To demonstrate this technique at increased frame rates, we reduced the camera area of interest and acquired a rapid 3D image sequence for a 14-h-old GFP-labeled Drosophila embryo.⁸ The acquisition runs at 140 frames per second using a $688\times 1400\mathrm{px}$ area of interest, with each pixel exposure lasting $96\mu \mathrm{s}$, which was the highest frame rate that we used. The short exposure time combined with the low power to reduce photobleaching resulted in a moderately noisy 3D acquisition, which highlights the inherent trade-offs associated with this technique. The short pixel exposure means that relatively high powers often need to be used to achieve adequate signal-to-noise ratio (SNR) levels in these conditions.

5.

Conclusion

Sub-micron isotropic resolution has been demonstrated using a PA to perform an axial scan in synchronization with the rolling shutter of a modern sCMOS camera. Our technique achieves sub-micron isotropic resolution in real time and utilizes a fixed readout direction without compromising on speed for cameras with readout rates as fast as $2.85\mu \mathrm{s}$. The scanning is straightforward to calibrate and lends itself to automation. A blaze phase can be added to the cylindrical phase to axially scan at different planes normal to the detection axis, which can be useful for autofocus. One drawback with our approach is the efficiency of the PA, which is 50% in the worst case (Fig. 8).

Fig. 8

3D acquisition of a nuclear GFP-labeled Drosophila embryo at 14-h-old. The imaging rate is 140 frames per second (Video 2, MOV, 6 MB [URL: https://doi.org/10.1117/1.JBO.25.10.106504.2]).

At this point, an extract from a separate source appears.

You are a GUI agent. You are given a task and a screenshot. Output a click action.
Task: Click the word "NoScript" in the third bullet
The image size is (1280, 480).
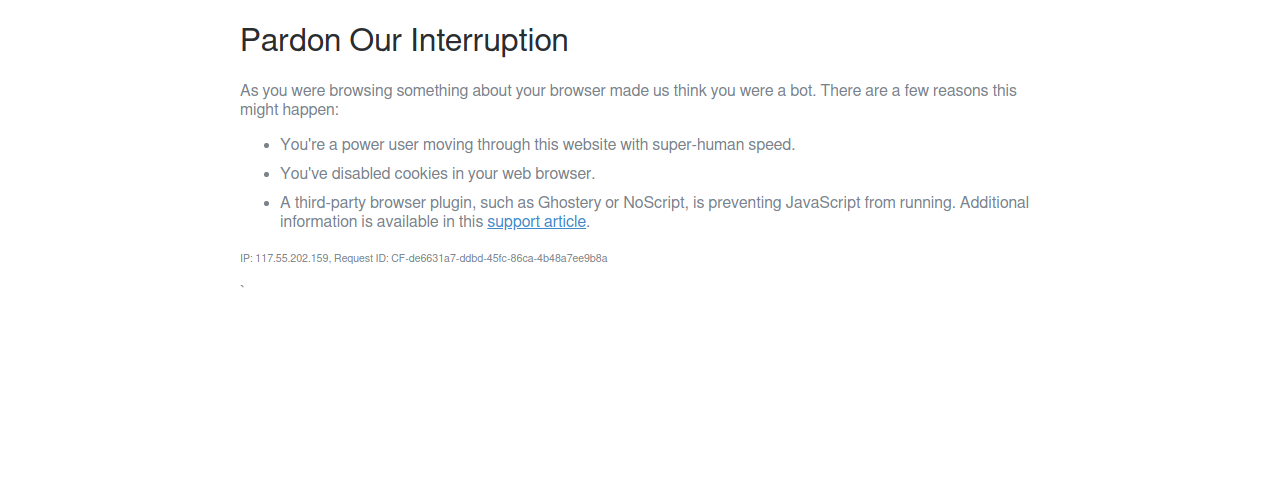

The presented system can be readily adapted for use with lower equal magnification objectives, such as $5\times$ or $10\times$, for large area volumetric imaging, which may be of interest for cleared tissue imaging. Use of high magnification objectives requires a PA with a smaller element size as scanning to the edge of the FOV in that case will require a larger NA than currently supported. With high magnifications, the FOV decreases (proportional to the focal length of the objective, $f_{\mathrm{obj}}$), restricting how far the beam must be scanned. However, the PA lens power required to scan to a given location from the FOV center is proportional to $\frac{1}{f_{\mathrm{obj}}^2}$ [Eq. (3)], leading to an overall scaling factor for the maximum PA lens power to scan to the FOV edge as magnification changes of $\frac{1}{f_{\mathrm{obj}}}\propto M_{\mathrm{obj}}$. Additionally, as Chakraborty et al.²² point out, as the NA of the objectives becomes large ($\ge 0.4$), it becomes increasing important to use a matched objective in the illumination path to correct for aberrations along the axial scan path. In principle, with a well-characterized IO and smaller element size, a PA could offer an alternative correction scheme for this response. Simply adding the spatially dependent compensating phase to the cylindrical phase along the length of the scan would restore the beam quality.

This light sheet microscope is best suited for specimens with robust fluorophores or those requiring a single 3D scan, such as cleared tissue. In these applications, the effects of photobleaching can be neglected and high laser powers can be used to achieve adequate SNR while continuing to operate with high axial resolution at maximal frame rates. Faster sCMOS cameras have recently become available from Hamamatsu with row readout rates as low as $4.9\mu \mathrm{s}$. Even with this camera, which operates twice as fast as the one used in our demonstration, our PA device would still operate fast enough for a camera-limited performance of up to 100 full frames per second.